-- Begin Dataset content --

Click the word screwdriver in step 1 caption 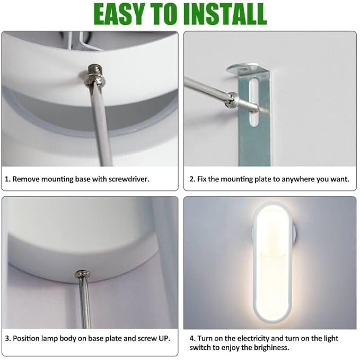pos(126,179)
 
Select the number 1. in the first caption pos(7,179)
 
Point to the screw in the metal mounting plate pos(232,98)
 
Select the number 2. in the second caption pos(192,179)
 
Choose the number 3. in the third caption pos(7,338)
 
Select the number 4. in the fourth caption pos(192,338)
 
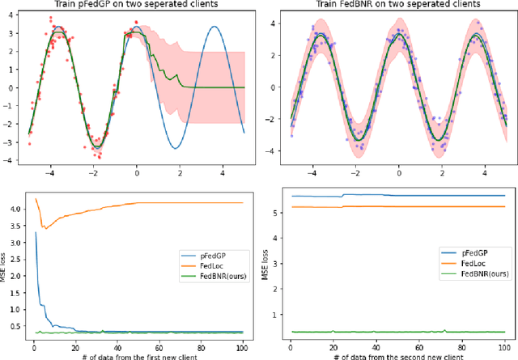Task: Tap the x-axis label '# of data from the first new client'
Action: (139, 354)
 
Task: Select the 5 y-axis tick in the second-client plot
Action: (278, 214)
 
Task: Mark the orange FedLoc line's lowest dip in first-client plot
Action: (45, 229)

-- End Dataset content --

# Instructions for the task:
Please render the data from the line with "Select the number 4." up to and including the last line as a numbered list, skipping blank lines and leaving out the pictures.

# Exercise solution:
1. Select the number 4. in the fourth caption pos(192,338)
2. Task: Tap the x-axis label '# of data from the first new client'
3. Action: (139, 354)
4. Task: Select the 5 y-axis tick in the second-client plot
5. Action: (278, 214)
6. Task: Mark the orange FedLoc line's lowest dip in first-client plot
7. Action: (45, 229)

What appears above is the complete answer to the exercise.